[Stored data]
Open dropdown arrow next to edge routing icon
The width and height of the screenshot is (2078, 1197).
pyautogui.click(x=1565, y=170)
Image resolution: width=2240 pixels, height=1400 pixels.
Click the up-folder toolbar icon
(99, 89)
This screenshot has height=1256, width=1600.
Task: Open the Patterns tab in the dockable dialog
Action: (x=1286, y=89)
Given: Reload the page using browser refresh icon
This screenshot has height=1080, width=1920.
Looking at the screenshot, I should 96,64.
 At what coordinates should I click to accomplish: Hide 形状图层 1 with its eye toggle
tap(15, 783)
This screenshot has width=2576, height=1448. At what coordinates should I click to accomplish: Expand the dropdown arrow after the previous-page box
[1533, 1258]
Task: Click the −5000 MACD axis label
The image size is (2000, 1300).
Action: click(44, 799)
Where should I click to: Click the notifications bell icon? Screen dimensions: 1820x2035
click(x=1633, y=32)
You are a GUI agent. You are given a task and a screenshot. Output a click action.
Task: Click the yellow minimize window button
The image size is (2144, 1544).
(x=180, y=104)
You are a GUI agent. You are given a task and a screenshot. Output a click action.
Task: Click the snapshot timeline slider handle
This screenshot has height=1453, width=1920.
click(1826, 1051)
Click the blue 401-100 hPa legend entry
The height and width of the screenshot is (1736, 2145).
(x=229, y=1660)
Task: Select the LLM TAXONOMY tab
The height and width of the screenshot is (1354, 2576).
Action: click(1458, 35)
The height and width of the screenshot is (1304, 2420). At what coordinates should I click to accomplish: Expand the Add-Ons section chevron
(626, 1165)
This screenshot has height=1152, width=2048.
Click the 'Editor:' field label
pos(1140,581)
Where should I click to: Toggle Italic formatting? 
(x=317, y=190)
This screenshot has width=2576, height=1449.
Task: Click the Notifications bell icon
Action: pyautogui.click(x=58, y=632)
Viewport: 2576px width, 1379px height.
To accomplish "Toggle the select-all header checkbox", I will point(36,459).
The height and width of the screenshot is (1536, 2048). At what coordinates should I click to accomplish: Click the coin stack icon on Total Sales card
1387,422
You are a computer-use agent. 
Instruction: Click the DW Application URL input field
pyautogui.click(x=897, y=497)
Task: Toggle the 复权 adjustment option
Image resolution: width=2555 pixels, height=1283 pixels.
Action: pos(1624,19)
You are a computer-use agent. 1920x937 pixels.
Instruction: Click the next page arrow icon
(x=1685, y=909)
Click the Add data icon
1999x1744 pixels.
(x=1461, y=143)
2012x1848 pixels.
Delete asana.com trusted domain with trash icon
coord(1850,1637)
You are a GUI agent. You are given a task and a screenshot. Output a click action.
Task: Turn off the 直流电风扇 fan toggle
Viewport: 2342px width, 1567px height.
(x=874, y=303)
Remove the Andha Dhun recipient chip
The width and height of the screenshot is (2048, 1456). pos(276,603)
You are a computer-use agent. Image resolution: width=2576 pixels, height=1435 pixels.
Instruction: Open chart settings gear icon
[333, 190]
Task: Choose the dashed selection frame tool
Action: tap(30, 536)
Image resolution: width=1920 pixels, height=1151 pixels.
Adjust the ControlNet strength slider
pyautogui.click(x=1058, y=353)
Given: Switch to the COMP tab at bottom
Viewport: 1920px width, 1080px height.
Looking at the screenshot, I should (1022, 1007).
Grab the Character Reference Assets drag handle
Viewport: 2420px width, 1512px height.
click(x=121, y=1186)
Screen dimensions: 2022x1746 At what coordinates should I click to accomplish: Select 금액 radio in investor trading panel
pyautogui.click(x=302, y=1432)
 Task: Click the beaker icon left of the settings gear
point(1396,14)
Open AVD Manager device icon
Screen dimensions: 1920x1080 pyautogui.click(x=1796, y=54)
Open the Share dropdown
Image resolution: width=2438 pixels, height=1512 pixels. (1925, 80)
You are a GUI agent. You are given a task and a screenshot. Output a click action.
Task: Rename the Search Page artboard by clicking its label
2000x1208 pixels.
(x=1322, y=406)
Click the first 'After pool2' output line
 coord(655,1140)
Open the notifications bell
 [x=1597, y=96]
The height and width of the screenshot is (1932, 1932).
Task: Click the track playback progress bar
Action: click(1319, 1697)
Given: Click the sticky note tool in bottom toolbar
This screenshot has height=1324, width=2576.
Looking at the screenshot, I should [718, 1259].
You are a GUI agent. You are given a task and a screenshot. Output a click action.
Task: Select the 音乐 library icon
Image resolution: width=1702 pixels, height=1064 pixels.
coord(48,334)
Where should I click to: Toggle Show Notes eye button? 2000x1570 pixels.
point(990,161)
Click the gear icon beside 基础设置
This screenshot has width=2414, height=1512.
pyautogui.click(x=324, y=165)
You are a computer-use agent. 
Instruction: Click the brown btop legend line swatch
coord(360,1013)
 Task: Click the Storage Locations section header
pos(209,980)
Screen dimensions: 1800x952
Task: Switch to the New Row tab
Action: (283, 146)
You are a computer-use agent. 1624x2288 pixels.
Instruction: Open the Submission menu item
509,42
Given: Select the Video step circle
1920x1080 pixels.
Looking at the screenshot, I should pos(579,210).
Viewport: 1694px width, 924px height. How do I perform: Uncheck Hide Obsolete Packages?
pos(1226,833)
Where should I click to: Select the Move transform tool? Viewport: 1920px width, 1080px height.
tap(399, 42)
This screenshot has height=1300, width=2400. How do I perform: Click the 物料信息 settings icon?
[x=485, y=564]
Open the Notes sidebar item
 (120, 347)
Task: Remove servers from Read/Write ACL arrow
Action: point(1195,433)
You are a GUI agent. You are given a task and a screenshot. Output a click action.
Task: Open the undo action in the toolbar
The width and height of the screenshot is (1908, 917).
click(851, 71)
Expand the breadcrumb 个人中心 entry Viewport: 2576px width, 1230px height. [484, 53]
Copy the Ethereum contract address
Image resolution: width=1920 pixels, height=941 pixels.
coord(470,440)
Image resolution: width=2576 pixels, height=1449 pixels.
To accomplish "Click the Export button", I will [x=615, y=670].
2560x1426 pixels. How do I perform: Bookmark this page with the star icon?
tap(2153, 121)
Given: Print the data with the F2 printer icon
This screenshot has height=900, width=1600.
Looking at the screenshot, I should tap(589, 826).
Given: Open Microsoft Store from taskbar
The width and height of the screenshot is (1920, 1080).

» **Aim of the exercise**:
Within the records, filter for lines that contain the word "bottom" and show each one.

» **Answer section**:
Given: Switch to the COMP tab at bottom
Given: Click the sticky note tool in bottom toolbar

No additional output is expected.